Nella ripresa il Cile attacca con maggiore intensità, affidandosi alla premiata ditta Sanchez-Vidal, mentre l’Argentina resta imbrigliata nella confusione e nelle maglie della difesa cilena. A 5 minuti dalla fine lo spirito di Baggio si impossessa di Sanchez il quale, senza nemmeno guardare la porta, gira al volo un cross di Silva che finisce a tanto così dalla porta di Romero, proprio come il Divin Codino ai mondiali di Francia. Al 92’ è l’Argentina a divorarsi il match ball, con Higuain che dalla linea di fondo tenta disperatamente di deviare in rete un pallone pericolosissimo di Lavezzi, che aveva attraversato tutta l’area di rigore roja, bloccando il battito del popolo del Cile per un paio di secondi buoni.

Ai supplementari, Cile e Argentina sembrano due pugili che fino a quel momento se le sono date di santa ragione, pieni di lividi e in debito d’ossigeno e lucidità e che, al momento di scagliare un destro all’avversario, barcollano e colpiscono a vuoto. Insomma, un bestiario di errori da entrambe le parti, su tutti Mascherano che ad un certo punto sembra ce la metta tutta per regalare la coppa ai cileni. Nonostante ciò, si va ai rigori.

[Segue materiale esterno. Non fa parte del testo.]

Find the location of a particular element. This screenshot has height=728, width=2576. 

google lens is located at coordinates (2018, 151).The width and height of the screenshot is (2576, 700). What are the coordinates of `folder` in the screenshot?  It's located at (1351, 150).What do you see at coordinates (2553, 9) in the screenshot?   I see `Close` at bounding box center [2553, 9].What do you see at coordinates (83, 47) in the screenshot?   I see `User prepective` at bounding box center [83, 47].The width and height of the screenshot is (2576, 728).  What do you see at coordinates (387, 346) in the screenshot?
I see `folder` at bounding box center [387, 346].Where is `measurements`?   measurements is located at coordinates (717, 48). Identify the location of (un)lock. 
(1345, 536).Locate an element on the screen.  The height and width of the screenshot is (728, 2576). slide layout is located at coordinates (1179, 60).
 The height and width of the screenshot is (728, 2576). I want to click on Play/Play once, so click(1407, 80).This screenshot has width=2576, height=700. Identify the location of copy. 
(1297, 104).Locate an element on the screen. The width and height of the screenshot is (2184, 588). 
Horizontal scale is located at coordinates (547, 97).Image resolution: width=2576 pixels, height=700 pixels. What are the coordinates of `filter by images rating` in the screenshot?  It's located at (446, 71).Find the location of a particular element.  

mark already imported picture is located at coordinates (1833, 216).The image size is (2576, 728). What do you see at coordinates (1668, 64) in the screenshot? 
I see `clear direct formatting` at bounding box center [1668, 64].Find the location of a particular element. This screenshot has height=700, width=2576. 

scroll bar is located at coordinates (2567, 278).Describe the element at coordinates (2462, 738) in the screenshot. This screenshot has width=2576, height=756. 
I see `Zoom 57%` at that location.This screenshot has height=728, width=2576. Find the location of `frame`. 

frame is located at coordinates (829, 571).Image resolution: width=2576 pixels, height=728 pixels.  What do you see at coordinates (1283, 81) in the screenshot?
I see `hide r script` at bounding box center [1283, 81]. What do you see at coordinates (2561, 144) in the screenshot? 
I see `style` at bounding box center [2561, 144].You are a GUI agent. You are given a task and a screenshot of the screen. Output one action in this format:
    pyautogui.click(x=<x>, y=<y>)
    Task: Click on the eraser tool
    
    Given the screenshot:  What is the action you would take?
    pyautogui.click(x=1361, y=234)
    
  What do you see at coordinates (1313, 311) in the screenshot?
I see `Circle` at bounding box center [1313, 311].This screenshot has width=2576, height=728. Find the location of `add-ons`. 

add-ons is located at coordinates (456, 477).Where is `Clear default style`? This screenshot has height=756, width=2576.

La cinica lotteria dei calci di rigore. E dalla maledizione di Messi, che proprio non riesce ad allargare anche alla Selecciòn le scorpacciate di trofei di Barcellona, si passa a quella di Higuain. “Pipita non aver paura di sbagliare un calcio di rigore, non è mica da questi particolari che si giudica un giocatore” direbbe De Gregori. Ma come nella partita-spareggio per la Champions contro la Lazio, Higuain fallisce di nuovo la grande occasione e calcia alle stelle il pallone, nel boato dello stadio. Banega, poi, tirerà tra le braccia di Bravo il terzo rigore mentre il Cile crampi e sudore non ne sbaglia uno, e così si presenta Alexis Sanchez sul dischetto. Cent’anni di attesa in undici metri, e quell’incosciente di Sanchez che fa? Prova il cucchiaio basso, centrale, mentre Romero cerca di emulare Angelino Alfano buttandosi a sinistra. Il pallone gonfia la rete, e il Cile finalmente può esplodere di gioia per il primo successo della Roja.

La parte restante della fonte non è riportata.